→ Requirements
Reproduce the lines below, swapping "How do I perform" for "How can I carry out" wherever it appears and keeping everything else unchanged. Leave the pictures out of your version.

[Rows of pointing data]
------------
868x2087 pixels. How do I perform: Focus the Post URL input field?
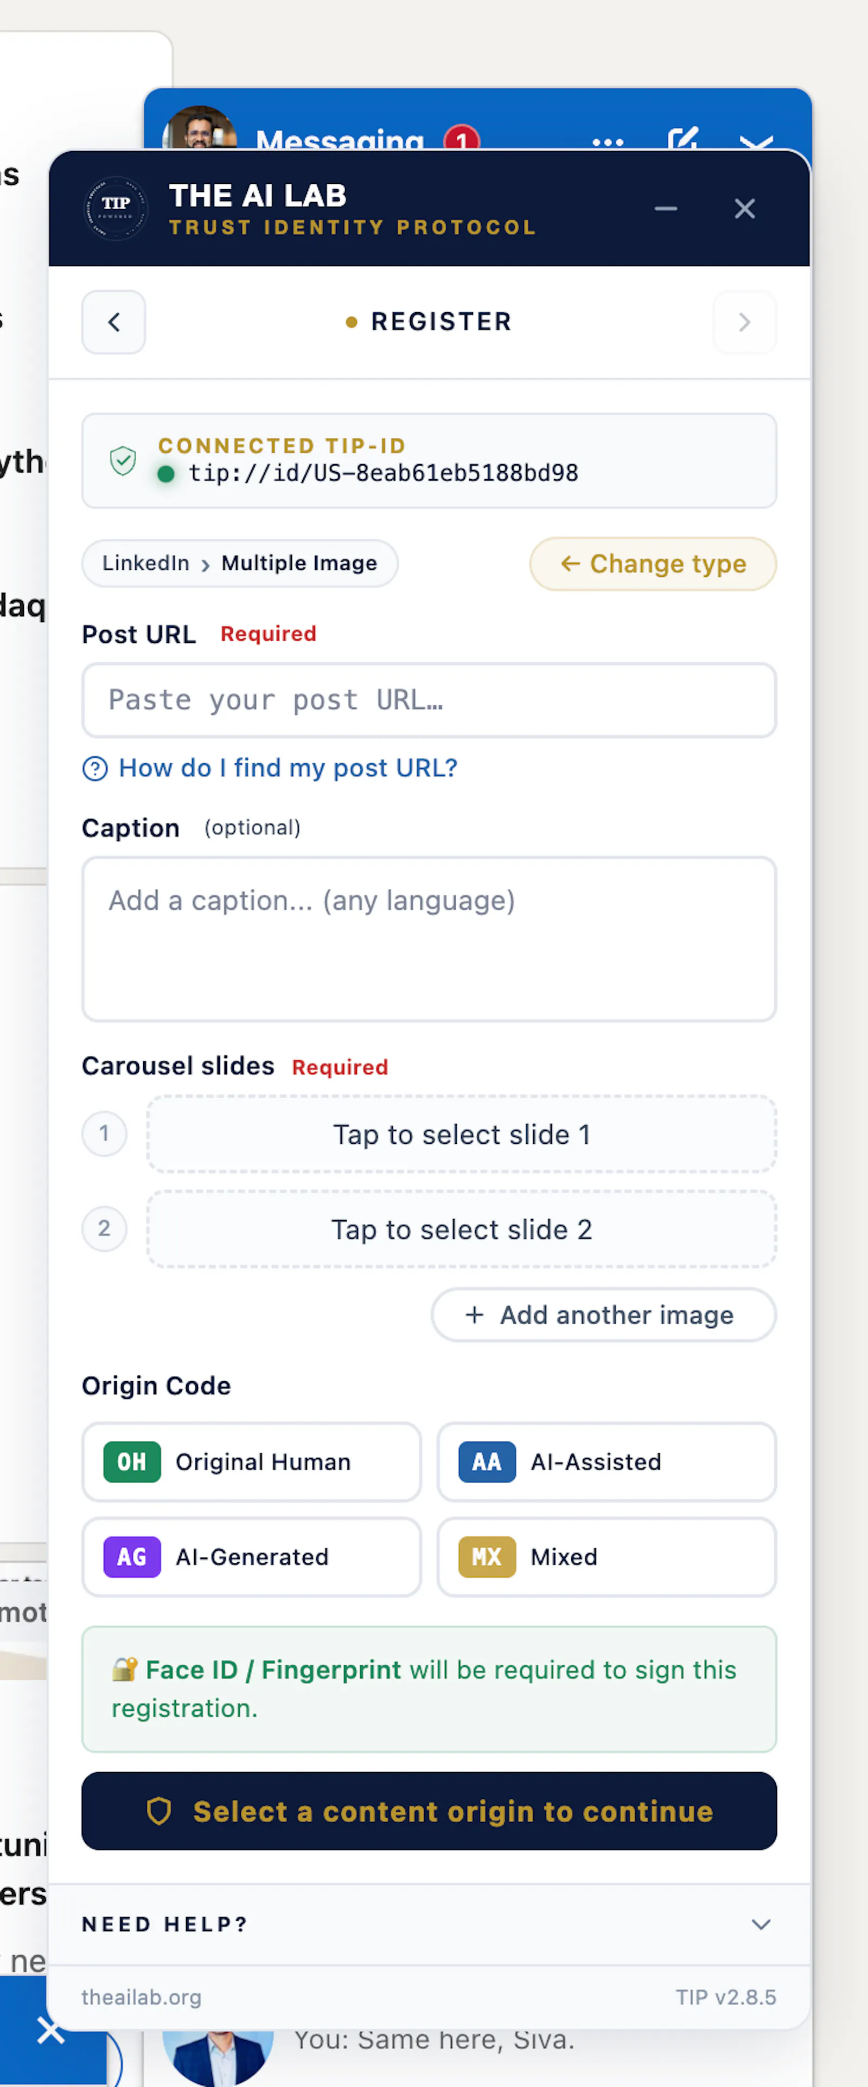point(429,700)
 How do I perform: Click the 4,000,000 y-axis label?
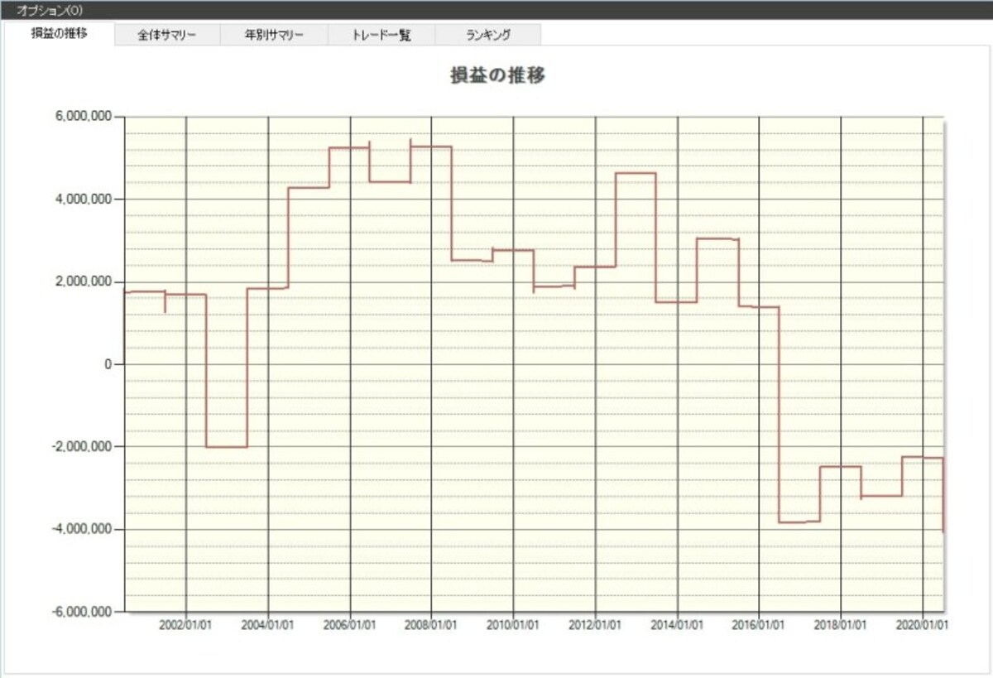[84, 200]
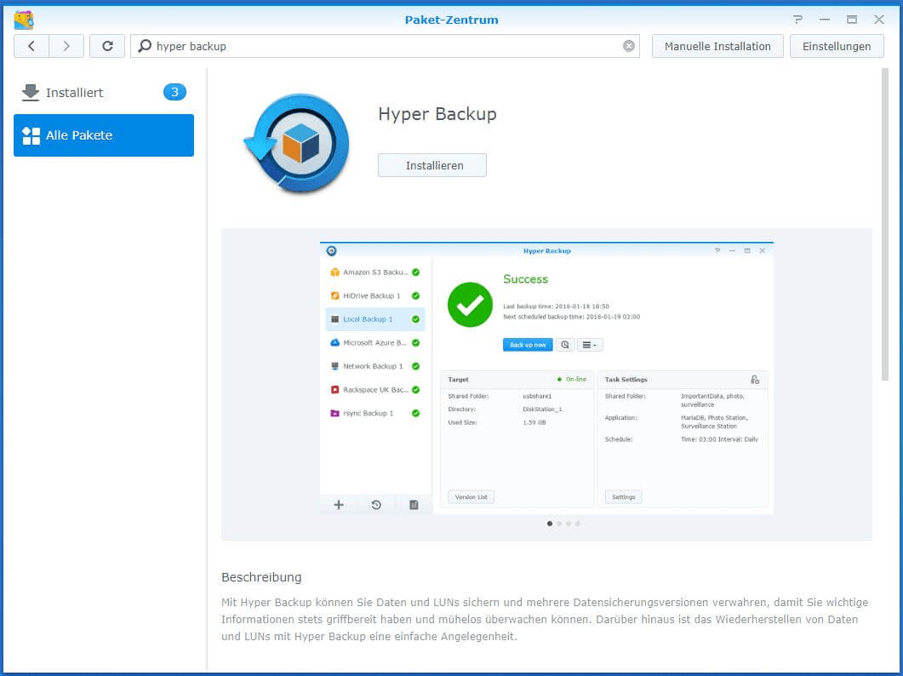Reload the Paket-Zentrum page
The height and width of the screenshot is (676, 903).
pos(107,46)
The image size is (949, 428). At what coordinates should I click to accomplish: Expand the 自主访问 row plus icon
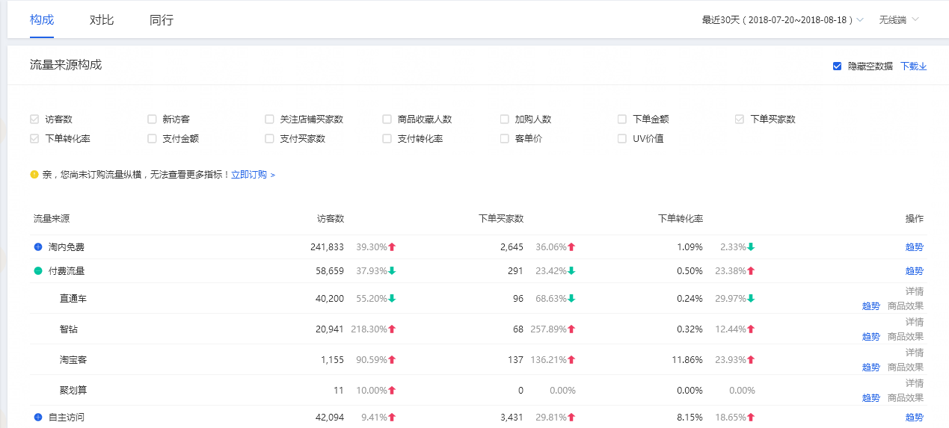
------------
→ Answer for this exercise
868x2087 pixels. How can I carry out: Focus the Post URL input field?
point(429,700)
 How can I carry out: Click the 4,000,000 y-axis label?
[84, 200]
Reload the Paket-Zentrum page
The height and width of the screenshot is (676, 903).
pos(107,46)
The image size is (949, 428). At what coordinates should I click to accomplish: Expand the 自主访问 row plus icon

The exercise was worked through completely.